### [EXERCISE DATA]
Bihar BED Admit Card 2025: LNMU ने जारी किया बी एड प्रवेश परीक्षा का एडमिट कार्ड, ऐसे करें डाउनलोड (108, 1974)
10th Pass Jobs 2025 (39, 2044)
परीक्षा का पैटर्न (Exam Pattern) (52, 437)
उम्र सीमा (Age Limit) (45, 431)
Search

### [REQUIREMENT]
Print the whole listing once more, exactly as it stands.

### [RESULT OF THE TASK]
Bihar BED Admit Card 2025: LNMU ने जारी किया बी एड प्रवेश परीक्षा का एडमिट कार्ड, ऐसे करें डाउनलोड (108, 1974)
10th Pass Jobs 2025 (39, 2044)
परीक्षा का पैटर्न (Exam Pattern) (52, 437)
उम्र सीमा (Age Limit) (45, 431)
Search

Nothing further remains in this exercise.